**WHAT YOU HAVE TO DO:** Could you repeat every one of the rows below word for word, keeping them in the same order?
======
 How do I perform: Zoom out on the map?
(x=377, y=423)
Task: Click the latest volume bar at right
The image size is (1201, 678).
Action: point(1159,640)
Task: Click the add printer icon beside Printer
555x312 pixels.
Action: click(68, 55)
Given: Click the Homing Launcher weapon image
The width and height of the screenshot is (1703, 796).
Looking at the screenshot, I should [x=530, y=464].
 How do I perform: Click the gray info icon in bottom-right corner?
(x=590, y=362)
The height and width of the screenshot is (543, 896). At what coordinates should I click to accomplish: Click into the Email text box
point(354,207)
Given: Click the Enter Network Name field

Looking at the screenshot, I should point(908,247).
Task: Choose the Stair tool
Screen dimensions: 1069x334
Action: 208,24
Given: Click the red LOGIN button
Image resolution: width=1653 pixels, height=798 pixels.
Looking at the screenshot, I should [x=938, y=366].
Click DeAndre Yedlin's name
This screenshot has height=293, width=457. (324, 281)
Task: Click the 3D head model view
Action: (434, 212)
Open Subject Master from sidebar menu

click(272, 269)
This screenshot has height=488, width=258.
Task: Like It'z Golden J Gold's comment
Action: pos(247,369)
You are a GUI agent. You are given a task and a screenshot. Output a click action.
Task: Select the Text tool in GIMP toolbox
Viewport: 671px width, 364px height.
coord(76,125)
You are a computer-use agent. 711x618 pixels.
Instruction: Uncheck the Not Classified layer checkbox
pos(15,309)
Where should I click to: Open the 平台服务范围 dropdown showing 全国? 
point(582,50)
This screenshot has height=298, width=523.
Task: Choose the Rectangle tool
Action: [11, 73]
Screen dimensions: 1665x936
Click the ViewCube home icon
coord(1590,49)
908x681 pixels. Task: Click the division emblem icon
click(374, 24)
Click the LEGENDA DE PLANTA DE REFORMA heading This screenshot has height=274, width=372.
======
**EXERCISE RESPONSE:**
 How do I perform: Zoom out on the map?
(x=377, y=423)
Task: Click the latest volume bar at right
The image size is (1201, 678).
Action: point(1159,640)
Task: Click the add printer icon beside Printer
555x312 pixels.
Action: click(68, 55)
Given: Click the Homing Launcher weapon image
The width and height of the screenshot is (1703, 796).
Looking at the screenshot, I should [x=530, y=464].
 How do I perform: Click the gray info icon in bottom-right corner?
(x=590, y=362)
The height and width of the screenshot is (543, 896). At what coordinates should I click to accomplish: Click into the Email text box
point(354,207)
Given: Click the Enter Network Name field

Looking at the screenshot, I should point(908,247).
Task: Choose the Stair tool
Screen dimensions: 1069x334
Action: 208,24
Given: Click the red LOGIN button
Image resolution: width=1653 pixels, height=798 pixels.
Looking at the screenshot, I should [x=938, y=366].
Click DeAndre Yedlin's name
This screenshot has height=293, width=457. (324, 281)
Task: Click the 3D head model view
Action: (434, 212)
Open Subject Master from sidebar menu

click(272, 269)
This screenshot has height=488, width=258.
Task: Like It'z Golden J Gold's comment
Action: pos(247,369)
You are a GUI agent. You are given a task and a screenshot. Output a click action.
Task: Select the Text tool in GIMP toolbox
Viewport: 671px width, 364px height.
coord(76,125)
You are a computer-use agent. 711x618 pixels.
Instruction: Uncheck the Not Classified layer checkbox
pos(15,309)
Where should I click to: Open the 平台服务范围 dropdown showing 全国? 
point(582,50)
This screenshot has height=298, width=523.
Task: Choose the Rectangle tool
Action: [11, 73]
Screen dimensions: 1665x936
Click the ViewCube home icon
coord(1590,49)
908x681 pixels. Task: Click the division emblem icon
click(374, 24)
Click the LEGENDA DE PLANTA DE REFORMA heading This screenshot has height=274, width=372.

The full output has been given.